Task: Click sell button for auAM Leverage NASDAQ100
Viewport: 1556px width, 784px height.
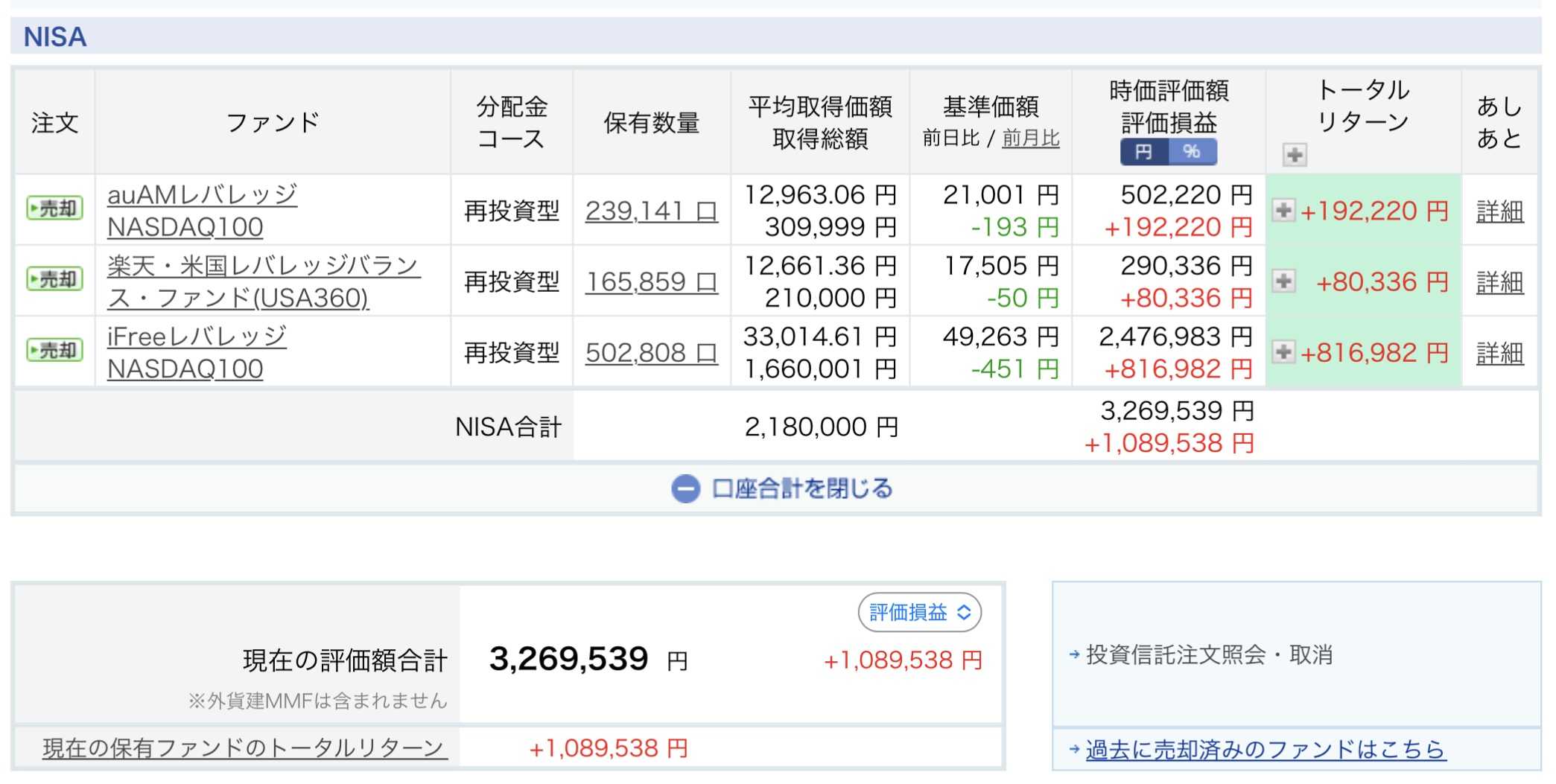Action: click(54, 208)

════════════════════

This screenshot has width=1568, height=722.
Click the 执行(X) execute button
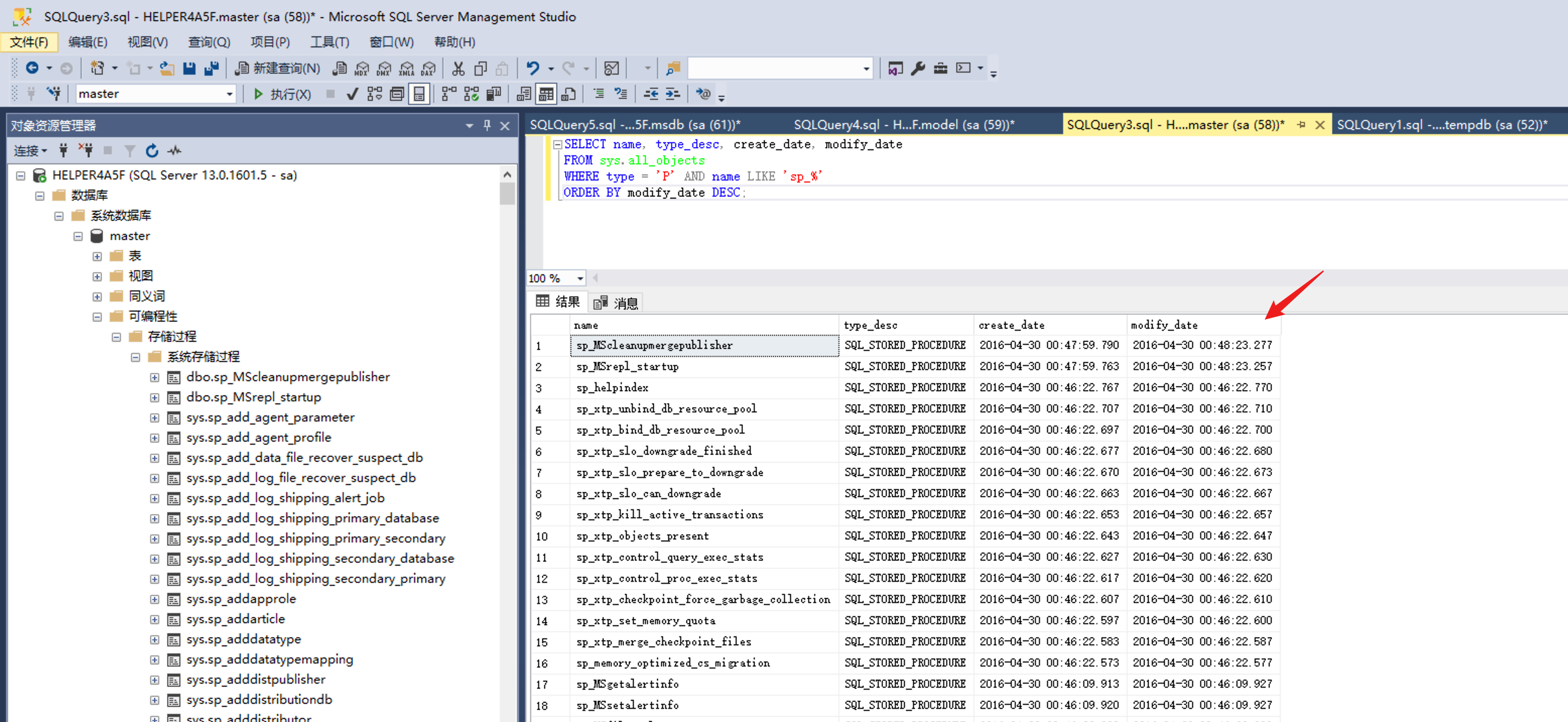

════════════════════

Copy the data exactly, everything from the line with "Task: Click sell" down to the line with "Action: click(54, 208)", both of those lines included. Leave the pictures out.

**Answer below:**
Task: Click sell button for auAM Leverage NASDAQ100
Viewport: 1556px width, 784px height.
Action: click(54, 208)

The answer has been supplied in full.